The great challenge for the Christian is not to try and create these two forces, but to detect them and to redirect them back to their rightful object: God.

The Faith of the Fatherless

A number of years ago psychology professor Paul Vitz wrote a book with the title Faith of the Fatherless. In it he pointed out that many atheists maintain that religious belief arises from psychological factors.

Sigmund Freud, for instance, saw belief as a form of wish-fulfilment, an illusion deriving from powerful wishes or unconscious infantile needs.

The irony of this “projection theory”, Vitz says, is that it actually provides us with an explanation for unbelief rather than faith. According to him, it “provides a powerful new way to understand an illusion as the psychological basis for rejecting God — that is, a projection theory of atheism.”

A case in point: The German philosopher Friedrich Nietzsche famously proclaimed that “God is dead”. What few people know is that his father was a Lutheran minister who passed away a few months before Nietzsche’s fifth birthday. His conclusion might very well have been a way of dealing with his childhood loss – code for “Dad is dead”.

Nietzsche’s case is by no means an exception. Jean-Paul Sartre, Bertrand Russell, David Hume, Arthur Schopenhauer and Albert Camus were all atheistic philosophers who lost their fathers at a young age. Vitz mentions that many other famous unbelievers also had troublesome relationships with their fathers. Hitler, Stalin, Mao, Freud, Voltaire, Thomas Hobbes, Samuel Butler and H.G. Wells all had abusive or weak fathers.

We can learn a number of things from Vitz’s book. More important than the insight into unbelief is the disturbing, yet glorious truth of how our children are affected by our actions. We fashion their understanding of God.

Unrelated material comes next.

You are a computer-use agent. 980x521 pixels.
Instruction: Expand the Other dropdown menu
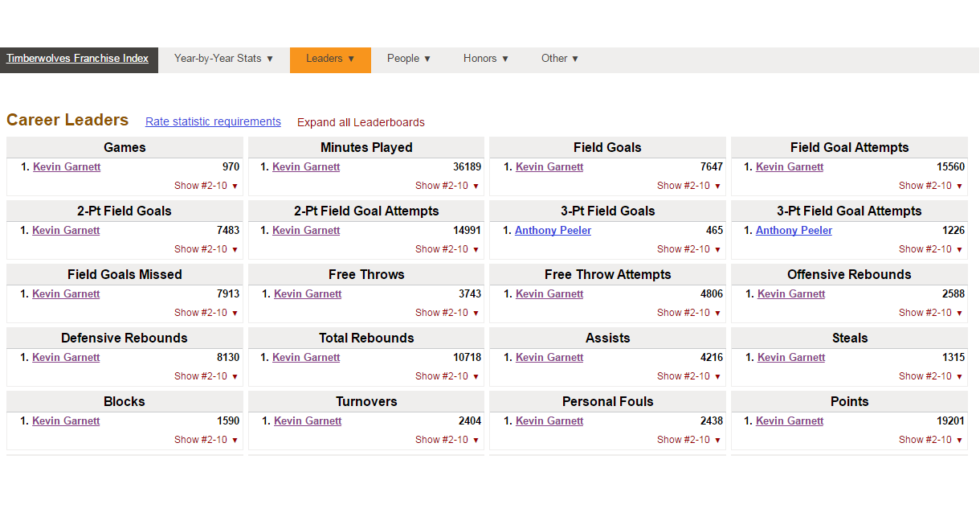pos(560,59)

This may provide one reason why the Bible is so concerned with the plight of orphans. Where there is no parent to represent God to a little one, Christians should be ready to step in and fill the void.

From Eternity to Here

Every now and again a book comes along that captures the essence of Christianity in a remarkable way. These are the writings that subsequent generations refer to as “classics”, and they are usually only recognized for their profundity and timelessness once the author is no longer around. There are many examples (although not too many!): Watchman Nee’s The Normal Christian Life, Andrew Murray’s Abide in Christ, Dietrich Bonhoeffer’s The Cost of Discipleship, C.S. Lewis’ Mere Christianity, Chesterton’s Orthodoxy, Gene Edwards’ The Divine Romance, and so on.

The latest addition to the “Classic” bookshelf in my library (reserved for the very best of Christian literature) was published only a few years ago. Yet it is regarded by many as one of the greatest Christian books of the last few decades, and a certain future classic.

I am, of course, referring to Frank Viola’s From Eternity to Here. Although not everyone agrees with Viola’s views on the church (he co-authored the controversial Pagan Christianity in which he and fellow author George Barna takes on “institutional Churchianity”), few of his critics find fault with this book. It has been endorsed by traditionalists and radicals alike, and is revolutionalising the way multitudes of believers worldwide see the “big picture” of Christianity.

Unlike so many Christian bestsellers of late, Viola has no new revelation to offer (thank goodness). On the contrary, From Eternity to Here combines in one volume the greatest and most precious insights from the best of the “Deeper Christian Life” authors of the past few centuries. People who are unfamiliar with authors like Nee and Murray, and with Christian movements such as the Brethren, will find this book astoundingly revelational and deeply edifying.

I heartily recommend From Eternity to Here. In fact, I recommend that you buy a few extra copies and give them away.